Hari ke-3, catatan ke-5 (Catatan KKN 2014) Warungasem, 03 Oktober 2014
Nampak jelas kepolosan pada wajah-wajah mereka. Sesekali
kepalanya menoleh kanan kiri. Di sampingnya ada teman yang terkadang kadang menimpali
sesekali ia bicara. Ketika itu tawa tulus mereka lepas, tergambar dari dua
bibir yang melebar kesamping. Bersamaan dengan itu, tak henti-hentinya mulut
mereka menirukan bacaan-bacan yang dilantunkan oleh kakak-kakak seneornya.
Malam itu mereka membaca burdah di sebuah masjid yang
tak jauh dari yayasan yang mereka tempati. Lagu yang dilantunkan ala pesantren.
Peristiwa itu mengingatkan saya ketika masih ikut nyantri di Pondok Pesantren
Mashlahatul Hidayah Sumenep atas asuhan K. Mustandji Yusuf (Alm.). Bagaimana
keadaan pondok pesantren tidak jauh berbeda satu sama lain.

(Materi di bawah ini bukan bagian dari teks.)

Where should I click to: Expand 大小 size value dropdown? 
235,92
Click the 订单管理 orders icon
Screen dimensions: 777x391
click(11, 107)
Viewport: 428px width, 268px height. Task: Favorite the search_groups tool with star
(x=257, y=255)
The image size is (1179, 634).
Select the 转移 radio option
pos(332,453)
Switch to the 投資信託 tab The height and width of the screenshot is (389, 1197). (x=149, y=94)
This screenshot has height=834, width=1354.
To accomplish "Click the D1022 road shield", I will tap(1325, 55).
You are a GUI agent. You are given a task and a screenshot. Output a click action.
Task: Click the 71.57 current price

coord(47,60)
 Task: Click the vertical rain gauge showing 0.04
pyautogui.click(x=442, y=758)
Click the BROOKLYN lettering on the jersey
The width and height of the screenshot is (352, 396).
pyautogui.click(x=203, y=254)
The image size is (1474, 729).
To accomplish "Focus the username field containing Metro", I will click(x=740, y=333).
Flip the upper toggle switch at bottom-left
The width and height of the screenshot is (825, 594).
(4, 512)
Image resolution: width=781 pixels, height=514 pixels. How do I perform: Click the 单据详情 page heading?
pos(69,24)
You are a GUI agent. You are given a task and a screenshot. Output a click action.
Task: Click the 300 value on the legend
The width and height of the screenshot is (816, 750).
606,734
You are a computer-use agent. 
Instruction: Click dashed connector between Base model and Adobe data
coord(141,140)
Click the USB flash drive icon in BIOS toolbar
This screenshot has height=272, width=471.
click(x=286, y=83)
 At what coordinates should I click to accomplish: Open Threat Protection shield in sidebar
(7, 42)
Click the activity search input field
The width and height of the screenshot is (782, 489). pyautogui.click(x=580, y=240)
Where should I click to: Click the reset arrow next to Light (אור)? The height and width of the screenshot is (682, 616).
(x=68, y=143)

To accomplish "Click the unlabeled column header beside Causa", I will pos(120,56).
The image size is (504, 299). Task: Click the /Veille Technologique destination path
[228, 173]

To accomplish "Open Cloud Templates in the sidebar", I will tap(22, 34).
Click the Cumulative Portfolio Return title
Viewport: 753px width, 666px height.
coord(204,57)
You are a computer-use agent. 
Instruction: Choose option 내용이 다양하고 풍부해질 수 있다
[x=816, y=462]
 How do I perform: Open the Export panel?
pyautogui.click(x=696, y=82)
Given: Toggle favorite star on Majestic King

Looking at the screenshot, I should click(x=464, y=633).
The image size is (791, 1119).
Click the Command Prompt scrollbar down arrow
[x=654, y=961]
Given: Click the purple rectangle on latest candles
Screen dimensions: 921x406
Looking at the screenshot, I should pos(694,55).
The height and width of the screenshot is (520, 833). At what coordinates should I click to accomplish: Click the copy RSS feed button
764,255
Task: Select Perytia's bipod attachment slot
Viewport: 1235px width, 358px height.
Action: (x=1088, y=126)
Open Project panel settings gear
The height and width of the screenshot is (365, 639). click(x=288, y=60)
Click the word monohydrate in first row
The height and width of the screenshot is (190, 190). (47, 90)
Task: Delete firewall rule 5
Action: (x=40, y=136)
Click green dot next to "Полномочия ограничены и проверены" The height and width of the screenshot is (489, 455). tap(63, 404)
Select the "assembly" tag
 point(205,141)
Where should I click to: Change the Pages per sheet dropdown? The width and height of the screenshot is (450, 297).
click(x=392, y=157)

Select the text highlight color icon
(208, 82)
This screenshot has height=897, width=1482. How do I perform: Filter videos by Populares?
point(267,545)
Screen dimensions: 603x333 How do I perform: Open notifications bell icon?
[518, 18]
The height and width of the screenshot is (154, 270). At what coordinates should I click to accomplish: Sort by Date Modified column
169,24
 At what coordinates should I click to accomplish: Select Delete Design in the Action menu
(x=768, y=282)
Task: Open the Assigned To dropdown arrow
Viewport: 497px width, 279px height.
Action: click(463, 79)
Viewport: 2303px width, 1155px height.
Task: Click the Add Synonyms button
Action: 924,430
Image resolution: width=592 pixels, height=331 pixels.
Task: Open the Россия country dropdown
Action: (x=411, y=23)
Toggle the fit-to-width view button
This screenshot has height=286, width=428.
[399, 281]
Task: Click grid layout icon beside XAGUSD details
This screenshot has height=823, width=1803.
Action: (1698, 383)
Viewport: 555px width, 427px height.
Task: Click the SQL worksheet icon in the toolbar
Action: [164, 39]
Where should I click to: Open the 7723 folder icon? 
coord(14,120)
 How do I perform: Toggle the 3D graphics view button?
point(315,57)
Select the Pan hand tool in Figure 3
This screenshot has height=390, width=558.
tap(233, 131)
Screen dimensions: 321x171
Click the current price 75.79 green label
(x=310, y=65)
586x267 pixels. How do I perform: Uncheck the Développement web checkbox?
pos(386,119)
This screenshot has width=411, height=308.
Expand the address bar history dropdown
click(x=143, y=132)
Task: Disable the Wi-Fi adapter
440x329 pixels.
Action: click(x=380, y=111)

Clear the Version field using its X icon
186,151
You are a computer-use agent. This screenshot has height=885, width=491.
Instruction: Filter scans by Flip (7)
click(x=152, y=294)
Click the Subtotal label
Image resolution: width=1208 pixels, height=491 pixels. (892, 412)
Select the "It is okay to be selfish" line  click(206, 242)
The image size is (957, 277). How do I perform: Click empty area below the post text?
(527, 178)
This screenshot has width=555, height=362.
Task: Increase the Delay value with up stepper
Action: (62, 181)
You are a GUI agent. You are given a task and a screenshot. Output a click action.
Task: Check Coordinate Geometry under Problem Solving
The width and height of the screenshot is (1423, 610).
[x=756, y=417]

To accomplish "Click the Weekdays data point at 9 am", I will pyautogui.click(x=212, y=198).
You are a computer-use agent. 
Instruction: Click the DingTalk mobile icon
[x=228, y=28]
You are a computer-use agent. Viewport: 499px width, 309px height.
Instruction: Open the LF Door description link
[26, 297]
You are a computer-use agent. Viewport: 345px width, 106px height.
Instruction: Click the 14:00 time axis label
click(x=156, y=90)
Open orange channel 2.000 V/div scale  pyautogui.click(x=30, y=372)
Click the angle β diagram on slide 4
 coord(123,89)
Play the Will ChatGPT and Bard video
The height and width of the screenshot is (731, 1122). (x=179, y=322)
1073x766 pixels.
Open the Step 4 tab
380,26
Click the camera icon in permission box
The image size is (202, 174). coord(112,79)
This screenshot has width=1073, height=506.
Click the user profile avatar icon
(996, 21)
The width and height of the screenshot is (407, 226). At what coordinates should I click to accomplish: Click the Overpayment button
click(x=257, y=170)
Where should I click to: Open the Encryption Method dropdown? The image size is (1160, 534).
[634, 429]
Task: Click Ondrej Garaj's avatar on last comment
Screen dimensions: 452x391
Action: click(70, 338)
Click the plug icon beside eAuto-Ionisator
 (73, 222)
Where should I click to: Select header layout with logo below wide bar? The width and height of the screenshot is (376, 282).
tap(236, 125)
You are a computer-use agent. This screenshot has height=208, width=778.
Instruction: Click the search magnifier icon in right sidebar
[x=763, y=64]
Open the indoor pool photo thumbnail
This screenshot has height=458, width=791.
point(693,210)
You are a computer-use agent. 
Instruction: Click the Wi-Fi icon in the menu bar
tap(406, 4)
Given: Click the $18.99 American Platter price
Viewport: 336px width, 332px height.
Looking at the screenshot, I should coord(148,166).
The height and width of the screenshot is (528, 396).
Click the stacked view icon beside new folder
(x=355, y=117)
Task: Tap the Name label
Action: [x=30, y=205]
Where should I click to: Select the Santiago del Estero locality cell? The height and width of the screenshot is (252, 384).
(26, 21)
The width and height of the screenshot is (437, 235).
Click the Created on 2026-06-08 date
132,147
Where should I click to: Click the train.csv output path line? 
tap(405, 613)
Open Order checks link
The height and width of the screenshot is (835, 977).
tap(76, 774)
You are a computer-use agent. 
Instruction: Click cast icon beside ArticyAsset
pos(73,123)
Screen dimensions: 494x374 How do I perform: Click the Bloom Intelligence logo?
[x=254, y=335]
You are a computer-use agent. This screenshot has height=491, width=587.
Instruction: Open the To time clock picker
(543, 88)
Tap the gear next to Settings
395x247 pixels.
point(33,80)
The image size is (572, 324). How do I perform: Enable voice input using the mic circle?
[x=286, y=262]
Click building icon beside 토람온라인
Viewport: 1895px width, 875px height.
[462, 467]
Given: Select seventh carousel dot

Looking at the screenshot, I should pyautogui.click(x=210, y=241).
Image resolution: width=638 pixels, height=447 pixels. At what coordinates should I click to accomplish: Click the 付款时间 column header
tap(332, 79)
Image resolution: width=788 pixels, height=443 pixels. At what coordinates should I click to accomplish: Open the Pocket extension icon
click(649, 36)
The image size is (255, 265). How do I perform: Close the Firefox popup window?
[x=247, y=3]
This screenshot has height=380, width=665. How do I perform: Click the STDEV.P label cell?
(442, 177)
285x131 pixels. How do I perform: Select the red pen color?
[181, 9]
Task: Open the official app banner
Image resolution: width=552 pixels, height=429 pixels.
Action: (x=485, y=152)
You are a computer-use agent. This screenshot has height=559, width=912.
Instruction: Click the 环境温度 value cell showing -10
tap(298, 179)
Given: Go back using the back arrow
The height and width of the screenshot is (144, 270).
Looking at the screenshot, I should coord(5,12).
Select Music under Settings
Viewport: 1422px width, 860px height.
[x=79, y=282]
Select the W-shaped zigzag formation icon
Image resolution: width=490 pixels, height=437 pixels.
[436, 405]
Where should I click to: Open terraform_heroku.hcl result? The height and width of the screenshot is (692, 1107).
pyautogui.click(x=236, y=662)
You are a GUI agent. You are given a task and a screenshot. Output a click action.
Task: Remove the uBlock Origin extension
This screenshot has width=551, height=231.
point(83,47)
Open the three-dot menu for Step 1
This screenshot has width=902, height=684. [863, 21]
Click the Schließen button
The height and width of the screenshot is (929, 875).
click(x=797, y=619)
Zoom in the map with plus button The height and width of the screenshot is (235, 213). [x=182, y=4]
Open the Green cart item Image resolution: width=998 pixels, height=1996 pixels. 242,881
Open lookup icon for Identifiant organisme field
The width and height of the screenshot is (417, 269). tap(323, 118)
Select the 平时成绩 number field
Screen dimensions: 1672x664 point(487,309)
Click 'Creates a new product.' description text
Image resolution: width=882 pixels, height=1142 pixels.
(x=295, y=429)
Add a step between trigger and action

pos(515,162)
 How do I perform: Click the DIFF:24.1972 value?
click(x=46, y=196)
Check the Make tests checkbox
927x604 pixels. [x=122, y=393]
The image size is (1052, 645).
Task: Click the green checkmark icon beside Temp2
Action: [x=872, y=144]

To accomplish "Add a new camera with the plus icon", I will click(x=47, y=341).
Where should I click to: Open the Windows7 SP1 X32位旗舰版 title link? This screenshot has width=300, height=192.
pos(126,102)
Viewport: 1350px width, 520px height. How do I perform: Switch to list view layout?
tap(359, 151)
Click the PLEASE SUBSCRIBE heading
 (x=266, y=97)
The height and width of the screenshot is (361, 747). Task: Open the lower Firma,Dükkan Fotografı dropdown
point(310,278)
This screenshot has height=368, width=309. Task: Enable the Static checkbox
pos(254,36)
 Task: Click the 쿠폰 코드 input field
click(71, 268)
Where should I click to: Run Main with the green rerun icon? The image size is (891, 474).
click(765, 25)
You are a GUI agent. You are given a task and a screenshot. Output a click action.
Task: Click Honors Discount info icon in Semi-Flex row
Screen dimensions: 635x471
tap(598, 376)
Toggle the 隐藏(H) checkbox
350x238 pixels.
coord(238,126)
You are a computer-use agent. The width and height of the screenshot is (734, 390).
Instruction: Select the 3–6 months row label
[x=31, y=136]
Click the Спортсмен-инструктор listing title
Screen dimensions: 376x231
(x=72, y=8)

Hanya saja malam itu saya bersama dengan anak-anak tak
berdosa yang telah ditinggal pergi orang tuanya. Aku senang. Kali pertama aku
bisa berkumpul bersama anak-anak yatim. Menatap wajah-wajah mereka yang polos.
Menyaksikan kebersamaan mereka saat ngaji, walau tidak secara utuh. Dan
mendengarkan lagu-lagu mereka ketika membaca Rotib, Barzandjih dan Burdah.
Tugas Kuliah Kerja Nyata (KKN) menjadi alasan mengapa
aku harus terdampar di desa ini. Desa Warungasem Kecamatan Warungasem Kabupaten
Batang. Selama kurang lebih 40 hari aku akan berada di desa ini. Terhitung
mulai 30 September-07 November 2014 mendatang.
Mereka
tinggal di Yayasan Al Mabrur atas asuhan K. Marzuki. Tidak banyak anak yatim
yang diasuh beliau. Tidak lebih dari 30 anak. Malam itu ada 9 orang yang
terlihat masih polos. Sisanya sudah agak besar. Kisaran umur 10-19 tahun.
Mereka
berdiri berjejer. Aku melihatnya satu persatu. Satu anak berdiri di sampingku.
Sesekali aku menatapnya. “Kalian semua adalah generasi penerus bangsa. Satu
atau dua diantara kalian pasti ada yang menjadi orang hebat,” pikirku.
Usai
kegiatan, aku dan beberapa temanku satu tim berkumpul di serambi Masjid. Ada
Kyai Marzuki di tengah-tengah kami. Saat itu bertepatan dengan malam jumat.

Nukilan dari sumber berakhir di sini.